**TASK STATEMENT**.
Rewrite the listing below, replacing "circle label" with "numbered circle" wherever it appears and leaving everything else the same.

**DATA FOR THE TASK**.
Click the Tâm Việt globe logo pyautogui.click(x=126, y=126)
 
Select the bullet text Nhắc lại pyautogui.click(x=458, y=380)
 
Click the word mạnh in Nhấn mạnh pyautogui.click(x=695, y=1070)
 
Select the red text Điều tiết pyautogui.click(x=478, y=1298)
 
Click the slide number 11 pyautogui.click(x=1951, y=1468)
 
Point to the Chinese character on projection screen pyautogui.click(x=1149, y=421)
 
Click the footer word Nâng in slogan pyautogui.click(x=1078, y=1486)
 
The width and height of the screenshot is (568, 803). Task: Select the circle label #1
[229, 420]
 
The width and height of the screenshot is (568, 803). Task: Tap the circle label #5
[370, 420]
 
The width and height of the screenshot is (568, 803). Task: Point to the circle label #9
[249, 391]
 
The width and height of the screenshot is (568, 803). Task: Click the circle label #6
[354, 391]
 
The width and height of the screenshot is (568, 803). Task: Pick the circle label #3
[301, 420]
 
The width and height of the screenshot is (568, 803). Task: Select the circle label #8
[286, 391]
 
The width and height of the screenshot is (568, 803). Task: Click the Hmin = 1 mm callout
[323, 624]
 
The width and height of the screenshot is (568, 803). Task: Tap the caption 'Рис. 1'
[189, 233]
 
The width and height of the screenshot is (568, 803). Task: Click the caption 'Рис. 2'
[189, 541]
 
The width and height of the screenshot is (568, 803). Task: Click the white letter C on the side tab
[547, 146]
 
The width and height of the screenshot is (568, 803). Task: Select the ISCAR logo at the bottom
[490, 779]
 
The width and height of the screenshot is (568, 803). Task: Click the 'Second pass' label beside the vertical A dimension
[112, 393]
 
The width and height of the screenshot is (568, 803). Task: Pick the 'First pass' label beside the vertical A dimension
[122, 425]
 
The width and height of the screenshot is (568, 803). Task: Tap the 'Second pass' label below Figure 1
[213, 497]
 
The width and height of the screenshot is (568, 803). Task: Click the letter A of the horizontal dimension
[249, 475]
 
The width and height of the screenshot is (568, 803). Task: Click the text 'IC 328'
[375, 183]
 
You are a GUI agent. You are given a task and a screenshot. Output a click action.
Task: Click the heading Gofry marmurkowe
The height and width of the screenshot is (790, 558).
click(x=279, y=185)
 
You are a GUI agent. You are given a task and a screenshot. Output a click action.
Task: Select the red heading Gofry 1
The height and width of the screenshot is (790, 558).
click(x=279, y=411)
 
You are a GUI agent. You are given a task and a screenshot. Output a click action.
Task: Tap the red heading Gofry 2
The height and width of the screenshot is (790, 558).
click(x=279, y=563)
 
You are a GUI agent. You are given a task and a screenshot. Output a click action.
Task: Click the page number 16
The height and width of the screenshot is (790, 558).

**COMPLETED EXERCISE**.
Click the Tâm Việt globe logo pyautogui.click(x=126, y=126)
 
Select the bullet text Nhắc lại pyautogui.click(x=458, y=380)
 
Click the word mạnh in Nhấn mạnh pyautogui.click(x=695, y=1070)
 
Select the red text Điều tiết pyautogui.click(x=478, y=1298)
 
Click the slide number 11 pyautogui.click(x=1951, y=1468)
 
Point to the Chinese character on projection screen pyautogui.click(x=1149, y=421)
 
Click the footer word Nâng in slogan pyautogui.click(x=1078, y=1486)
 
The width and height of the screenshot is (568, 803). Task: Select the numbered circle #1
[229, 420]
 
The width and height of the screenshot is (568, 803). Task: Tap the numbered circle #5
[370, 420]
 
The width and height of the screenshot is (568, 803). Task: Point to the numbered circle #9
[249, 391]
 
The width and height of the screenshot is (568, 803). Task: Click the numbered circle #6
[354, 391]
 
The width and height of the screenshot is (568, 803). Task: Pick the numbered circle #3
[301, 420]
 
The width and height of the screenshot is (568, 803). Task: Select the numbered circle #8
[286, 391]
 
The width and height of the screenshot is (568, 803). Task: Click the Hmin = 1 mm callout
[323, 624]
 
The width and height of the screenshot is (568, 803). Task: Tap the caption 'Рис. 1'
[189, 233]
 
The width and height of the screenshot is (568, 803). Task: Click the caption 'Рис. 2'
[189, 541]
 
The width and height of the screenshot is (568, 803). Task: Click the white letter C on the side tab
[547, 146]
 
The width and height of the screenshot is (568, 803). Task: Select the ISCAR logo at the bottom
[490, 779]
 
The width and height of the screenshot is (568, 803). Task: Click the 'Second pass' label beside the vertical A dimension
[112, 393]
 
The width and height of the screenshot is (568, 803). Task: Pick the 'First pass' label beside the vertical A dimension
[122, 425]
 
The width and height of the screenshot is (568, 803). Task: Tap the 'Second pass' label below Figure 1
[213, 497]
 
The width and height of the screenshot is (568, 803). Task: Click the letter A of the horizontal dimension
[249, 475]
 
The width and height of the screenshot is (568, 803). Task: Click the text 'IC 328'
[375, 183]
 
You are a GUI agent. You are given a task and a screenshot. Output a click action.
Task: Click the heading Gofry marmurkowe
The height and width of the screenshot is (790, 558).
click(x=279, y=185)
 
You are a GUI agent. You are given a task and a screenshot. Output a click action.
Task: Select the red heading Gofry 1
The height and width of the screenshot is (790, 558).
click(x=279, y=411)
 
You are a GUI agent. You are given a task and a screenshot. Output a click action.
Task: Tap the red heading Gofry 2
The height and width of the screenshot is (790, 558).
click(x=279, y=563)
 
You are a GUI agent. You are given a task and a screenshot. Output a click action.
Task: Click the page number 16
The height and width of the screenshot is (790, 558).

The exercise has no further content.